Bogus "progress" in Iraq
Just in time for the elections, Bush orchestrates some "good news" in Iraq—the announcement of a pull-out of 8,000 troops early in '09 (NYT, Sept. 9), and the beginning of a turn-over of control of Anbar province and responsibility for paying and "directing" the Awakening Council militias to the Iraqi government (NYT, Sept. 1). Both these developments are not as rosy as the headlines make them appear, if you take the time to read (and analyze) the small print. The Times tells us the troop pull-out would leave 138,000 troops in Iraq by March—"still several thousand more than were there in January 2007, when Mr. Bush announced the 'surge' that brought the total over 160,000." Since nobody else does, we have to keep reminding that the end of the "surge" will leave more troops in Iraq than when "major combat operations" were declared over five years ago. In May 2003, Bush pledged that the 135,000 troops then in Iraq would be reduced by 100,000 over the next four months, leaving only a division to control Baghdad.
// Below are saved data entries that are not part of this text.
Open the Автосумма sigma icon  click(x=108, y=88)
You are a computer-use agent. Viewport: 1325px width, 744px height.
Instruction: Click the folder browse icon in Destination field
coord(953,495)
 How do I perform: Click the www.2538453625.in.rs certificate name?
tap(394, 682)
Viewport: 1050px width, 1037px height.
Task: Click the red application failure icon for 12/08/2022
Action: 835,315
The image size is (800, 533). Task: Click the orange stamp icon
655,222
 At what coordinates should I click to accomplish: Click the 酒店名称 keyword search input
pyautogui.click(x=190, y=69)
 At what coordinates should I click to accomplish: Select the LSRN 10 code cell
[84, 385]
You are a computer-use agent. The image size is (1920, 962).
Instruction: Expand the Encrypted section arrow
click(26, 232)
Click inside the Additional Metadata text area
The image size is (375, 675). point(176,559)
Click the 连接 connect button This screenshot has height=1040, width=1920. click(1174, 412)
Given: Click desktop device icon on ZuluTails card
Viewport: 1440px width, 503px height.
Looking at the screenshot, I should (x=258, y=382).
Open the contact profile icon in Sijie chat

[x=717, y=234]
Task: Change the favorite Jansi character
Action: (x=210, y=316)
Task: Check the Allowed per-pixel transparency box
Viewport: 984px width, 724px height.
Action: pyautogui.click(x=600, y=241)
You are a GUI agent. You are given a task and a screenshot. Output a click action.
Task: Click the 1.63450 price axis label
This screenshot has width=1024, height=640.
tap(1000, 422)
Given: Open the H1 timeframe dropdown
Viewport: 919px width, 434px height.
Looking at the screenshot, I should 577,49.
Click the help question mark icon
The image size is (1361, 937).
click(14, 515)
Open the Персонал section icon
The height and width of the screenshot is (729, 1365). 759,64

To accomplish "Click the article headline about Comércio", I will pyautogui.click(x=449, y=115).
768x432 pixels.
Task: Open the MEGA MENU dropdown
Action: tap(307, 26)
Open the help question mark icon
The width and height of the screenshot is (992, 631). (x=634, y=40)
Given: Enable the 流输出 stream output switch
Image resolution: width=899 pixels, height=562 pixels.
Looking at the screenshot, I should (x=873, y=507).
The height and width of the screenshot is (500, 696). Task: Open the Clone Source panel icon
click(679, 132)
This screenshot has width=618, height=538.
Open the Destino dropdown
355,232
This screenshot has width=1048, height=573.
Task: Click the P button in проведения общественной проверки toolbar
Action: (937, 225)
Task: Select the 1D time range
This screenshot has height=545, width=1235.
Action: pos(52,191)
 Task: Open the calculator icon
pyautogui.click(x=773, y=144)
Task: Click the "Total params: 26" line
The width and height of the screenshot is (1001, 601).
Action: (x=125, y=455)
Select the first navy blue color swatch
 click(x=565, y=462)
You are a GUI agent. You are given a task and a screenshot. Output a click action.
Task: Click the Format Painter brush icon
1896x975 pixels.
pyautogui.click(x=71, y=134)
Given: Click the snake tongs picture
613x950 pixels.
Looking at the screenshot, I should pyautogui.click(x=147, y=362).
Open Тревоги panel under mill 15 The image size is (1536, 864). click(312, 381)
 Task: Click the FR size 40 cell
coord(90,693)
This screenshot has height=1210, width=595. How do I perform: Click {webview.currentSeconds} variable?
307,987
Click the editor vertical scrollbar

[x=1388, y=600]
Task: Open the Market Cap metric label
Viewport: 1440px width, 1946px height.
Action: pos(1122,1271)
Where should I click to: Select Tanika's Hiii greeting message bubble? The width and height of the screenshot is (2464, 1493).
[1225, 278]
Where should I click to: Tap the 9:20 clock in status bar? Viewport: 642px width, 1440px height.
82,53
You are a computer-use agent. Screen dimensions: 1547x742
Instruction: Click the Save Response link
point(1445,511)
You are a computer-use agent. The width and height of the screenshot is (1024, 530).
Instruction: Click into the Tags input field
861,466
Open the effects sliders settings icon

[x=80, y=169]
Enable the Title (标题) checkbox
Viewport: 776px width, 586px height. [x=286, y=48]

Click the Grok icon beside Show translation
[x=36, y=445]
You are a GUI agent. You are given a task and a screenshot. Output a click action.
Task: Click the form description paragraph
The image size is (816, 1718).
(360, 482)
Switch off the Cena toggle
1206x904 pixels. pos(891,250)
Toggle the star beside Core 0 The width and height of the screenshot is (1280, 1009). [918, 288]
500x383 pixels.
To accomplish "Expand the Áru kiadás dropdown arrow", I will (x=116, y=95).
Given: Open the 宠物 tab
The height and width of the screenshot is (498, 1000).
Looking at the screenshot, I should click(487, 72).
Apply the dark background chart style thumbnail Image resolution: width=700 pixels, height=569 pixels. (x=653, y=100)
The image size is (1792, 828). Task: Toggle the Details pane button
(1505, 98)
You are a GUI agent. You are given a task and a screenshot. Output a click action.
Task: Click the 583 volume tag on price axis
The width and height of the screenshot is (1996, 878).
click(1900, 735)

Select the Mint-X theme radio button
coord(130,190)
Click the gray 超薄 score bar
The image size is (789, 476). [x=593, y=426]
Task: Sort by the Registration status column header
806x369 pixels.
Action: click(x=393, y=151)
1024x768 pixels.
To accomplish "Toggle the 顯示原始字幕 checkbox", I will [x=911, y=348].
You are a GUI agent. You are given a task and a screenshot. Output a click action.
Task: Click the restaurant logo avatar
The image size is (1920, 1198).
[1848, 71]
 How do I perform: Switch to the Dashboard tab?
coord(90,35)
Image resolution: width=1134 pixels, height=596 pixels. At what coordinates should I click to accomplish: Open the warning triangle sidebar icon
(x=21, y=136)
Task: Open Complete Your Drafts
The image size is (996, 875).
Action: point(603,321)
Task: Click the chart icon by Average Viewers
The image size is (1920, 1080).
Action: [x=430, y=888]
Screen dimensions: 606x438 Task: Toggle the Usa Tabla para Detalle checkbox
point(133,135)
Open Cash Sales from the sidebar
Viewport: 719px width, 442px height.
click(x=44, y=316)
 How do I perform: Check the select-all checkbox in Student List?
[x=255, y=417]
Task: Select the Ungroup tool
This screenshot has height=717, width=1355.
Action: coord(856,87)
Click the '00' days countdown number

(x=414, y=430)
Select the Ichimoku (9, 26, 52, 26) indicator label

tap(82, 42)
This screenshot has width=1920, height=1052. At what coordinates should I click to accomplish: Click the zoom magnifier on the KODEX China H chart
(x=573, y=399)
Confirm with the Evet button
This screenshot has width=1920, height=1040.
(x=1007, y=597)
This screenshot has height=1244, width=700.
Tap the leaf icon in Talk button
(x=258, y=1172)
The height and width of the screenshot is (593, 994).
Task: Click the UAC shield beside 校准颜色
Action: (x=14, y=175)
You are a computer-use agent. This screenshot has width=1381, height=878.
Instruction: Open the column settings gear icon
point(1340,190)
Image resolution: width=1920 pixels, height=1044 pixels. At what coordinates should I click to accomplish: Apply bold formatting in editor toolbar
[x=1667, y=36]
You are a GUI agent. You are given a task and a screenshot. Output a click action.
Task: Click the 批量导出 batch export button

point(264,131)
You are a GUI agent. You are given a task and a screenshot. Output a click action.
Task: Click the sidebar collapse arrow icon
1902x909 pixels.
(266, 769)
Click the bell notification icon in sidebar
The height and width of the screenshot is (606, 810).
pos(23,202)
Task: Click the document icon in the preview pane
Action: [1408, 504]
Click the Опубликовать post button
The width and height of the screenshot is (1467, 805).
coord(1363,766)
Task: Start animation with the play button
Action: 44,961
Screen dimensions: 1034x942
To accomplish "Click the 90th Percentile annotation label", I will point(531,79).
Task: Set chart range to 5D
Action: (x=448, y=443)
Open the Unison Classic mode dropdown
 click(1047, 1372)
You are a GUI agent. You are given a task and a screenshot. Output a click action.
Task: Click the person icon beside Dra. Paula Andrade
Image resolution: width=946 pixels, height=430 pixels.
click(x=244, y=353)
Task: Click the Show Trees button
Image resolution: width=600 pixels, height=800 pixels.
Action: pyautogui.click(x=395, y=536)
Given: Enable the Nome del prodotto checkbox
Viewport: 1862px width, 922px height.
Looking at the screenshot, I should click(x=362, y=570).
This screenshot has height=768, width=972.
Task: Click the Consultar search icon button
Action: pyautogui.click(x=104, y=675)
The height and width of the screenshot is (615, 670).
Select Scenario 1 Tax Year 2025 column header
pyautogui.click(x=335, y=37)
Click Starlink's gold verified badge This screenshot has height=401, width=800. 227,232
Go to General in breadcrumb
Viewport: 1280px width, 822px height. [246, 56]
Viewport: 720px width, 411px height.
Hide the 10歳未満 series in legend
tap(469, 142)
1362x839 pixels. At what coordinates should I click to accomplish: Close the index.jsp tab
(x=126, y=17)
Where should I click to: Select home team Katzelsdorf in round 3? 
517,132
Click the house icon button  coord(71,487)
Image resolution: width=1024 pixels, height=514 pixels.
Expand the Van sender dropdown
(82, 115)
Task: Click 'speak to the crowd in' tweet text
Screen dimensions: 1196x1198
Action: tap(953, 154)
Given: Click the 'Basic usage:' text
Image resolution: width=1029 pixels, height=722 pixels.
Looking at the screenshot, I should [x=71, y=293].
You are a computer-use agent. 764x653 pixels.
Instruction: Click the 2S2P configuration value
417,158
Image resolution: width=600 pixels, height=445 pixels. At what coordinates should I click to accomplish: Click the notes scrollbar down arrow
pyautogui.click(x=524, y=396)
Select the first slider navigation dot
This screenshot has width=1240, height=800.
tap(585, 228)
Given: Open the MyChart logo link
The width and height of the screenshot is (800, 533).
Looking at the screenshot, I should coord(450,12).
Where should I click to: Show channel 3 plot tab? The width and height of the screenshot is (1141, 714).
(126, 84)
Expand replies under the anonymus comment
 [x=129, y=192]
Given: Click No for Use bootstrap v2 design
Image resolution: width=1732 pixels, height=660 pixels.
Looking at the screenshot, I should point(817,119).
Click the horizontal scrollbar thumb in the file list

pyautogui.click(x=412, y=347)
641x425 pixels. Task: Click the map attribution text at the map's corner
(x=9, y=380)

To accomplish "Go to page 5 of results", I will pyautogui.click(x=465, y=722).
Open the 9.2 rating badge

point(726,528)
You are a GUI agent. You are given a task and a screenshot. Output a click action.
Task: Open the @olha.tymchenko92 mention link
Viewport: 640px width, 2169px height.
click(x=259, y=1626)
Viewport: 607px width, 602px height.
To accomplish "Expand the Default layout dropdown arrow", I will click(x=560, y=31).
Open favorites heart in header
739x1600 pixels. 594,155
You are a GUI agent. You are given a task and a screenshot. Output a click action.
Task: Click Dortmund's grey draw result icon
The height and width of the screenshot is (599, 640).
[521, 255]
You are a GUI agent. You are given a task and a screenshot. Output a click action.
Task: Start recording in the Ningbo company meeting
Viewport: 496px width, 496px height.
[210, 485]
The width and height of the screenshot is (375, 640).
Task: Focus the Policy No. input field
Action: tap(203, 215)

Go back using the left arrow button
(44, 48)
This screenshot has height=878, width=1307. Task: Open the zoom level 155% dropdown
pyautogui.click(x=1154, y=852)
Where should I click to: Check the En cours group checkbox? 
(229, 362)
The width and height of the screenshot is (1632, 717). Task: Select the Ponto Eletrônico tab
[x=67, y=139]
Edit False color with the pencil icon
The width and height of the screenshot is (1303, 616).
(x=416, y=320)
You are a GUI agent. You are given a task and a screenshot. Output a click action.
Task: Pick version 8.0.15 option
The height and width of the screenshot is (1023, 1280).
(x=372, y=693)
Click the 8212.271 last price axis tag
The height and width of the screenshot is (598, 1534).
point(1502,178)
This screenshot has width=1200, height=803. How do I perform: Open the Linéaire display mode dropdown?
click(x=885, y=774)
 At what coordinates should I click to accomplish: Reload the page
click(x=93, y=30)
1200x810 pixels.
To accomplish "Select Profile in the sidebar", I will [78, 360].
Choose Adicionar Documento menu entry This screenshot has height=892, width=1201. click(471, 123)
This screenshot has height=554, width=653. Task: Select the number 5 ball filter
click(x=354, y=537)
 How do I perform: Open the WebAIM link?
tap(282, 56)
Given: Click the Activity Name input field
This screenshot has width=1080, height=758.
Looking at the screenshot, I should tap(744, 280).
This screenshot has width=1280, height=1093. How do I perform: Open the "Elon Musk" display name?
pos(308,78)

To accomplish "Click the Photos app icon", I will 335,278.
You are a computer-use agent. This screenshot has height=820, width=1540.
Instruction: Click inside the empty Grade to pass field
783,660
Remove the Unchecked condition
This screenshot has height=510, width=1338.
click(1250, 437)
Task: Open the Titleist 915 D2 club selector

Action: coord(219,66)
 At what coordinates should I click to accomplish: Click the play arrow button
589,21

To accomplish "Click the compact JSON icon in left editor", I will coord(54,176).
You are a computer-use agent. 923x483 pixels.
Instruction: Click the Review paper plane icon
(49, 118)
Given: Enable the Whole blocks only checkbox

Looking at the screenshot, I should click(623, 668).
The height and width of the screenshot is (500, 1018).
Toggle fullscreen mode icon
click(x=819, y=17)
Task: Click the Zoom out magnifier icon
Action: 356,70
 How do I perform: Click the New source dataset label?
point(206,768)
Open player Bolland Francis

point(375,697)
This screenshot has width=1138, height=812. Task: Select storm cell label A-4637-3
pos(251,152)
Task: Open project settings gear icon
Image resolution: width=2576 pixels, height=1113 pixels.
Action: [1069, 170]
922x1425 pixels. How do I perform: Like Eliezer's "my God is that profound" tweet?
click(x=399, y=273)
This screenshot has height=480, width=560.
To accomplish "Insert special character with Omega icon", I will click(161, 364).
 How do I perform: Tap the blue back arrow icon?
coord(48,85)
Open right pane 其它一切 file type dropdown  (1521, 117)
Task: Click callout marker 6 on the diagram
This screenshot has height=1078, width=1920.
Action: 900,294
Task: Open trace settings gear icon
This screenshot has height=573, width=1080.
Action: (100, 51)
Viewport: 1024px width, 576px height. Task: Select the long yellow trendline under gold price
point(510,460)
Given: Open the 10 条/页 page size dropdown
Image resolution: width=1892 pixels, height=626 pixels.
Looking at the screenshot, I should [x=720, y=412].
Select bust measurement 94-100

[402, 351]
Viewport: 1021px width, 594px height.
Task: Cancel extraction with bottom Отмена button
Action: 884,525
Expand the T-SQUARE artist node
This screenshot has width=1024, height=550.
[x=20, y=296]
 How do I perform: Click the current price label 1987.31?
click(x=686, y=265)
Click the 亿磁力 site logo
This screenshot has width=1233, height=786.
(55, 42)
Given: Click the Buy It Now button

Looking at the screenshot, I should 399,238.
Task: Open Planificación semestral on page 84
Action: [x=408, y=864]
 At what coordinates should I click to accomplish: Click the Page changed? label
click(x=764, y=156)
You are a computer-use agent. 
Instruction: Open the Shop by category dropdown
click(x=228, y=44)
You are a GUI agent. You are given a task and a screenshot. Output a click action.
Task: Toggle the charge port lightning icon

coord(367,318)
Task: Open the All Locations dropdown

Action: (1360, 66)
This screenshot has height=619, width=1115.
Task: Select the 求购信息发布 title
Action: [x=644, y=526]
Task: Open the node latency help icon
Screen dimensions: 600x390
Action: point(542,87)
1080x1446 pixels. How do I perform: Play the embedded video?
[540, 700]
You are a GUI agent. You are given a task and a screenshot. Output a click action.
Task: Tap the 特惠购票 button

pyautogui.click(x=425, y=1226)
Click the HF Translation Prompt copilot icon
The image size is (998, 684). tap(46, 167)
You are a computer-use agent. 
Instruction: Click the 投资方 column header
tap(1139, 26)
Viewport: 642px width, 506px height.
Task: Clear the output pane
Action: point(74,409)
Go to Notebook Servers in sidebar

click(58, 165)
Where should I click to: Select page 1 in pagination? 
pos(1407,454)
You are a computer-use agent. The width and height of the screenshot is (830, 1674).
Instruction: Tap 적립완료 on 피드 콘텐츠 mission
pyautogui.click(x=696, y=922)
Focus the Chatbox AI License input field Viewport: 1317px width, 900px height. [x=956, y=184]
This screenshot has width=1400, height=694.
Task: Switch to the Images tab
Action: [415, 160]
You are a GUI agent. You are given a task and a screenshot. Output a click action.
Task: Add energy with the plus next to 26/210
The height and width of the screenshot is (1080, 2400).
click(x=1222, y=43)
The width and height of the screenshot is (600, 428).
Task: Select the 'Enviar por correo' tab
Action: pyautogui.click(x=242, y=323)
But we're not supposed to talk about that.
Bush has also announced a decision to increase US forces in Afghanistan by 4,500 troops, and—alarmingly—the Democrats are saying this isn't enough!
As for the turn-over of Anbar—the Times reported Sept. 8 that the move is controversial in Iraq because of distrust between the Sunni Awakening movement and the Shi'ite-dominated government. In other words, one bunch of clerical reactionaries versus another. And the Awakening Councils themselves only agreed to collaborate with the US because they were tired al-Qaeda usurping the authority of traditional tribal chiefs (and probably because the US offered better money). They have never broken with al-Qaeda's ideology of ultra-fundamentalist Islamism. So instead of Anbar being a totalitarian sharia enclave loyal to al-Qaeda, it is now a totalitarian sharia enclave loyal to the US! The Times offers not a word about how women or secular folks are faring in the "new" Anbar.
So this transition may be bringing a measure of stability to Iraq, but it is certainly not bringing freedom. (Of course, we aren't supposed to talk about "freedom" anymore either, "Operation Iraqi Freedom" notwithstanding—the neocons have given the word a bad rap). And if the Awakening Councils and the government fall out, it may not even bring stability for very long...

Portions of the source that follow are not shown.